IAN WIGHT

Ian Wight was the man behind Heineken’s multi-million-pound sponsorship of British ice hockey in the 1980s and early 1990s. He was the chairman of the Wight Company, the brand manager for the Whitbread Company, the brewers and distributors of the Dutch lager beer in the UK.

In the early 1980s, Mr Wight received a presentation from ice hockey’s governing body, the British Ice Hockey Association, just as he had been commissioned by Whitbread to find a sport with growth potential that would be attractive to 18-to-24-year-olds.

Ice hockey’s growth potential was tremendous as a Sports Council-backed ice rink building programme began at the start of the 1980s. After learning this and watching a game at Streatham with BIHA president Frederick Meredith, he was sold on the sport. Over the following ten years, he became a hands-on sponsor, putting in a huge amount of work behind the scenes of the booming game.

Wight estimated that the value of the promotion, which ran from April 1983 with the British Championships at Streatham, to April 1993, amounted to £5 million. The sport, which was strictly amateur with the level of hockey so low that Great Britain no longer felt able to enter a team in the World Championships, now had the funds to improve standards all round.

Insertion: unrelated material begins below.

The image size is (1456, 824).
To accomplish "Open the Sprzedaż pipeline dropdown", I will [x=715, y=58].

Ian’s greatest coup was acquiring Wembley Arena each spring and inaugurating a long weekend of league play-offs, named the Heineken Championships. This established the tradition of ‘the Play-off Weekend’, a fan jamboree at the end of every season which has continued to this day, though sadly no longer at Wembley.

The north London arena had successfully staged pro hockey for over 25 years in 1934-60 and it was his inspiration to dub the venerable venue ‘the spiritual home of ice hockey’.

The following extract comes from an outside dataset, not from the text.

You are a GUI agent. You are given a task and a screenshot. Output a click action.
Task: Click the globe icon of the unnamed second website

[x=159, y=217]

From season 1983-84 the British League was re-christened the Heineken League, and ice hockey was widely featured in the company’s nationwide publicity campaign, which introduced their famous slogan ‘Heineken refreshes the parts that other beers cannot reach’.

The campaign, which was organised by Wight and his staff from their office in Knightsbridge, included a variety of innovations, including a Game of the Month on BBC Grandstand from rinks dressed with Heineken advertising banners; a premium telephone [Heineken] hotline which fans could ring for up-to-date scores and news; and branded merchandise like jerseys and caps.

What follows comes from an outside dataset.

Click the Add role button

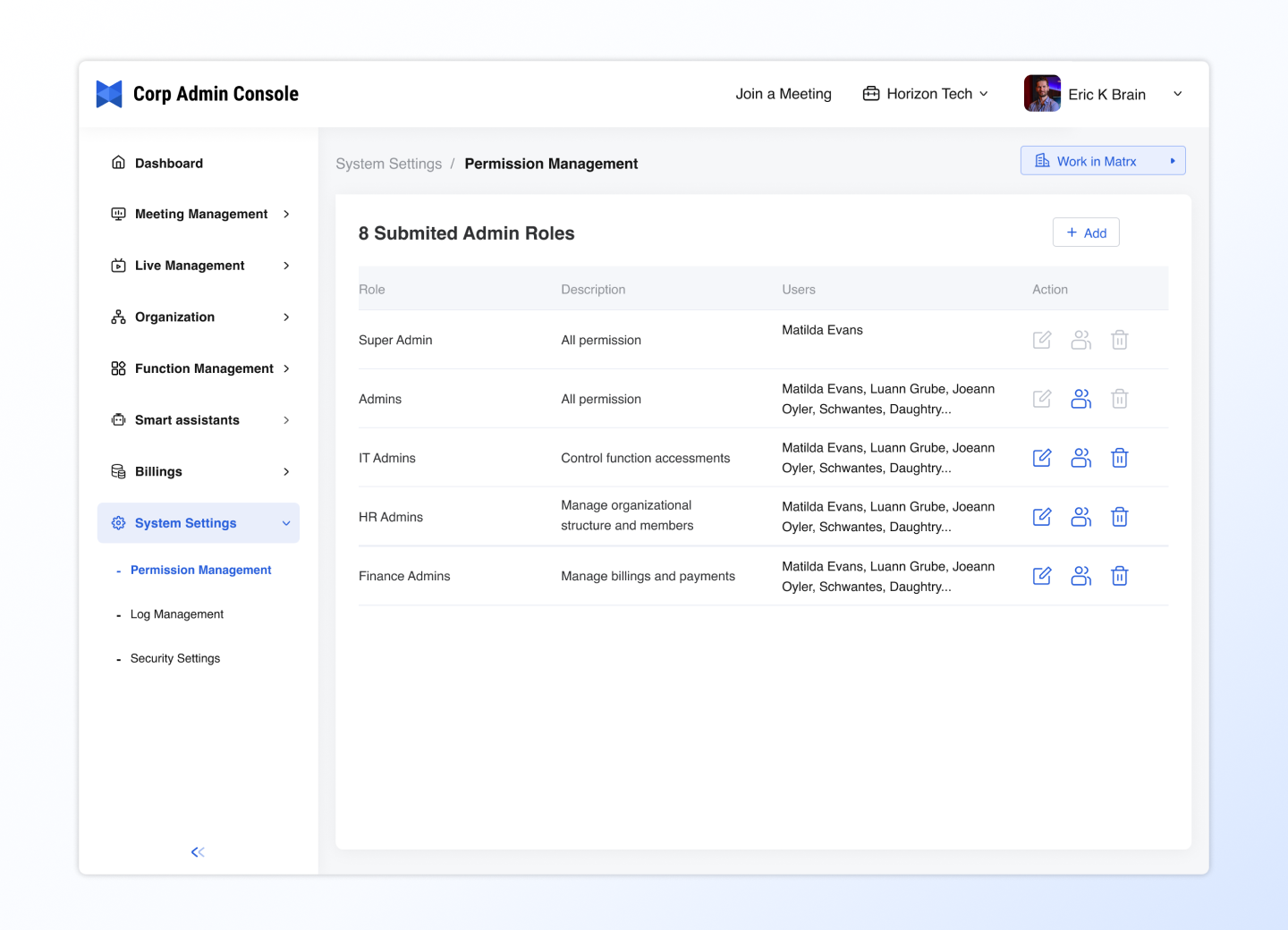pos(1086,232)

For the first time in decades, the sport was covered in the national press, thanks to the Wight Company’s staff, including part-time statistician Gordon Wade, who sent news and match reports to the sports editors of all the national papers every Monday morning.

With the name of a major international brand to protect, the Wight Company ensured that the presentation of games at every rink was impeccable, and that there was ready access to players for press interviews.

Mr Wight showed his personal enthusiasm for the sport when, outside the sponsorship contract, he took charge of an international event on behalf of the governing body. When Great Britain

unexpectedly won promotion to Pool A of the World Championships in 1993, it rendered them eligible to enter a qualifying competition for the 1994 Winter Olympics.

Urgently needing someone with organisational skill the BIHA turned to Ian, who agreed to handle the five-nation tournament in Sheffield Arena, and also persuaded BBC Grandstand to show highlights of the games.

When Heineken’s contract expired, BIHA secretary Pat Marsh paid tribute to his work. “Without Ian, we wouldn’t be where we are today,” she said. “He was hooked on hockey from the start. What stands out in my mind is that he grasped the game so quickly. His enthusiasm, ideas and forthright personality sold the game to television, to Wembley and, of course, to Heineken.”

Ian Wight was born on 28 October 1941 in Belfast. Quiet and unassuming, though combative when necessary, he has a keen sense of humour. He started the Wight Company, later renamed Orbit International, in 1979 as a sponsorship agency for several organisations in addition to Whitbread.

The driving force for three decades behind the Stella Artois tennis tournament at London’s Queen’s Club, he was honoured in 2006 by the Tennis Writers Association for services to the sport. The ice hockey writers inducted him into the Hall of Fame in 1993.